Расцвело попрошайничество, стал привычным разбор деревянной изгороди на дрова, выросло число уличных преступлений, особенно детей из рабочих семей [Стейнберг: 222]. Усиливалось «бурчание» по адресу богатых, что стало вызывать беспокойство властей. Уже в начале 1917 г. тайные агенты, селившиеся среди пролетарского населения столицы, доносили о тревожных признаках, предвестьях новых, более страшных бед. Особо полицейские агенты обращали внимание на настроения среди трудящихся женщин: эти матери, изнуренные бесконечным стоянием в очередях, страдающих от вида своих голодных и больных детей, были гораздо более близки к революции, чем вожди либеральных партий, и намного более опасны [Стейнберг: 222-223].
Свержение самодержавия никому не принесло ожидаемого облегчения. Беспорядок и хаос, царившие на улицах в эти первые «дни свободы», стали перерастать в анархию и насилие. Обитатели улиц захватывали оружейные заводы и арсеналы, с оружием в руках бродили по улицам, «реквизировали» автомобили и грузовики, стреляли в воздух, открывали двери тюрем, нападали на полицейские участки.
Полностью подтверждались опасения тайных агентов об отчаянности рабочих женщин, их неуправляемости, как свидетельстве опасной усталости, а не политической смелости [Стейнберг: 225]. Рабочие с окраин, шедшие в центры городов, все чаще «объявляли улицы «своими», а акты насилия против хорошо одетых людей превратились в выражение «самоутверждения» и публичной власти. Тема «уличного безобразия», «хаоса» и «анархии» на протяжении 1917 г. занимала все более значительное место в публичном дискурсе [Стейнберг: 227].
Произошел всплеск уличной преступности, резко выросло число краж, грабежей и убийств в столице и крупных городах. К середине лета 1917 г., как отмечали наблюдатели, «кровь льется как вода», «обесценилась человеческая жизнь» [Стейнберг: 228], на смену поножовщине пришла стрельба. Свою роль во взрыве насилия сыграл и нарастающий экономический кризис, ввергший общество в атмосферу неуверенности, страха и недовольства, по-существу, приведший к параличу должностных лиц и целых управленческих учреждений. Не-
случайно, на наш взгляд, что теперь оптимистично настроенные комментаторы стали предупреждать о грядущей катастрофе, о «мрачном признаке голода», о том, что Россия «умирает».

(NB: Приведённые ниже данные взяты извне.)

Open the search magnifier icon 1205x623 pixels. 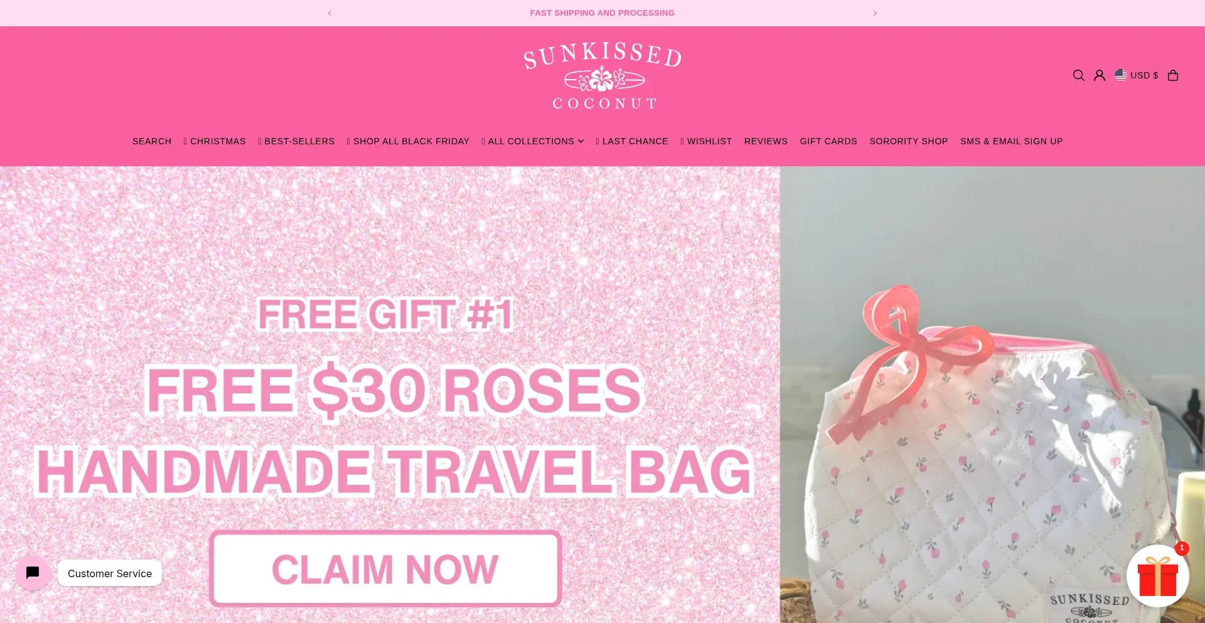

Внезапно на повестку дня вышла одна из самых тревожных форм уличного насилия - самосуды. Будучи перенесенным в городские условия прижился сельский обычай с давней историей, применявшийся против воров и прочих преступников, в которых видели угрозу сплоченности и жизни деревенской общины [Стейнберг: 231]. Такой «суд улицы» был традиционно суровым, т.к. улица и община не знают «иных действий, как убивать до смерти». К осени 1917 г. правосудие толпы обратилось уже против лавочников, подозреваемых в укрывательстве хлеба и продуктов, их жертвами теперь все чаще становились лавочники-евреи, что реально грозило вылиться в еврейские погромы, по аналогии с т.н. «германскими погромами» осени 1914 г.
Свирепое уличное насилие воров и хулиганов, направленное против обладателей привилегий, не могло сравниться по разуму и гармонии, демонстрированных пролетариатом. Рабочие поступали именно так, как ожидали марксисты, а проводимые ими шествия и демонстрации были образцом дисциплины и позитивного настроя рабочего класса. Многочисленные шествия объединяли всех рабочих, вне зависимости от их занятия и профессии, религиозной и этнической принадлежности - все «объединились в одну братскую семью под общим знаменем социализма» [Стейнберг: 234-235].
На фабриках и заводах проводились тщательно организованные митинги, для усиления коллективного надзора над повседневными управленческими решениями, получившего название «рабочего контроля», использовали профсоюзы и фабрично-заводские комитеты. Наиболее актуальными были вопросы штрафов, правил работы, найма и увольнения, а при необходимости объявлялись ограниченные забастовочные действия.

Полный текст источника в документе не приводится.